* REQUIRED WORK
Copy out the lines starting at the one containing "The height and width of the screenshot is (407, 949)." and ending at the one containing "tap(23, 159)", including both of those lines.

+++ INFORMATION PROVIDED +++

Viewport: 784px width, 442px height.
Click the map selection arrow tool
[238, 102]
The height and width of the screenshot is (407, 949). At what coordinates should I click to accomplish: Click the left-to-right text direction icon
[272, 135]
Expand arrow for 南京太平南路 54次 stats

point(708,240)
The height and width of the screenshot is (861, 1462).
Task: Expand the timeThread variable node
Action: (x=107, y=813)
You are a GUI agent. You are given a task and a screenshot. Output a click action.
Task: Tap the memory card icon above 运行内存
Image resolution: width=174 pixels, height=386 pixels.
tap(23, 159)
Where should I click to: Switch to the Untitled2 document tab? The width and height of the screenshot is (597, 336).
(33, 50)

+++
+++ INFORMATION PROVIDED +++

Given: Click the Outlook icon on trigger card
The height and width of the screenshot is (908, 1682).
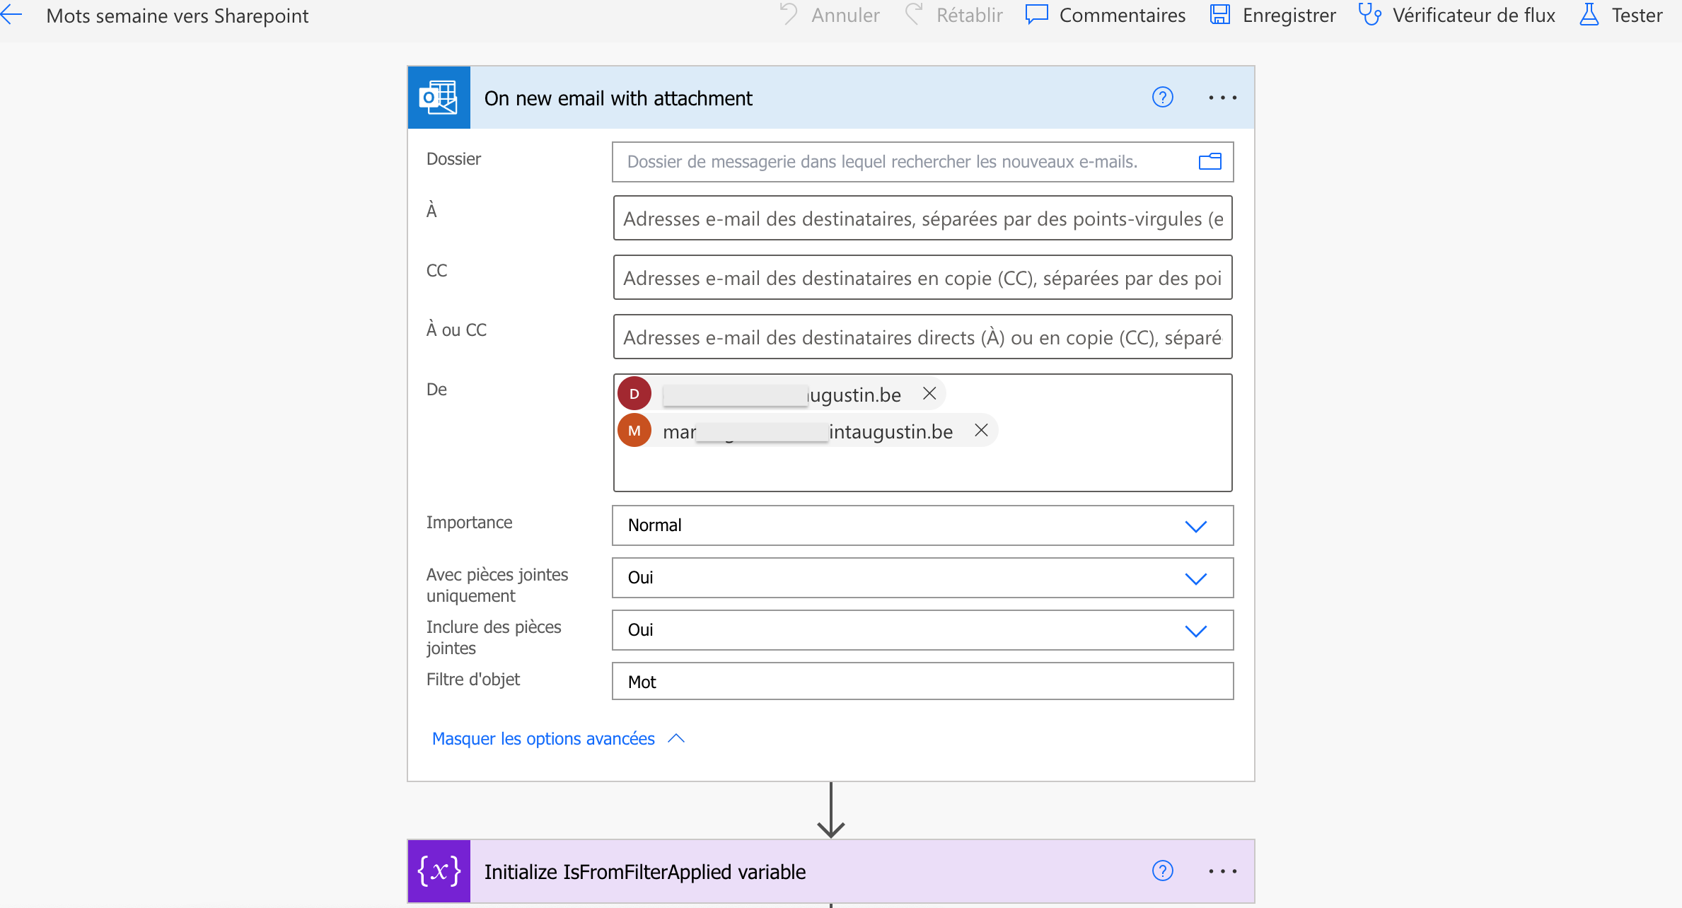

+++
+++ INFORMATION PROVIDED +++

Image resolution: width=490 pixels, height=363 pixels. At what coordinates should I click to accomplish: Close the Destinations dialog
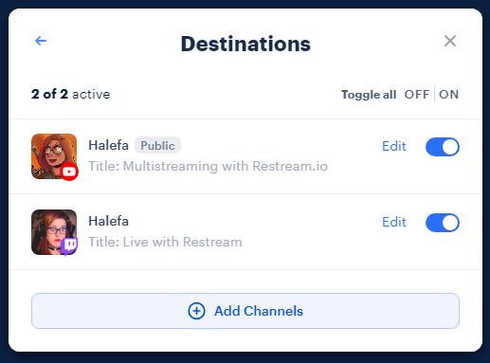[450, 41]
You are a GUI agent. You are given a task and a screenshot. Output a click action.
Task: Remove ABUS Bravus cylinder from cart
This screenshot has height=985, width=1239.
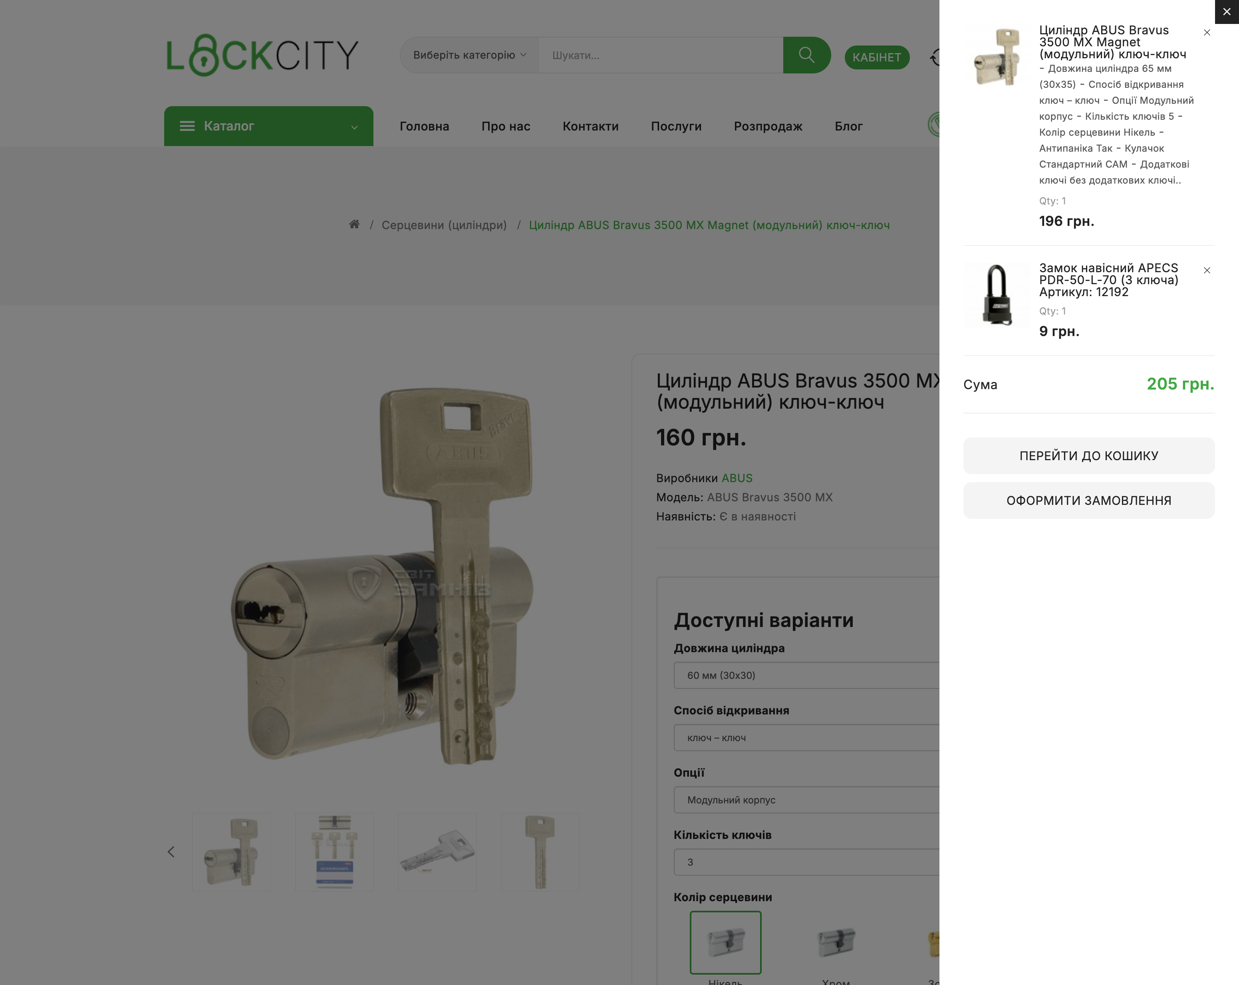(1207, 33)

+++

* EXERCISE RESULT
The height and width of the screenshot is (407, 949). At what coordinates should I click to accomplish: Click the left-to-right text direction icon
[272, 135]
Expand arrow for 南京太平南路 54次 stats

point(708,240)
The height and width of the screenshot is (861, 1462).
Task: Expand the timeThread variable node
Action: (x=107, y=813)
You are a GUI agent. You are given a task and a screenshot. Output a click action.
Task: Tap the memory card icon above 运行内存
Image resolution: width=174 pixels, height=386 pixels.
tap(23, 159)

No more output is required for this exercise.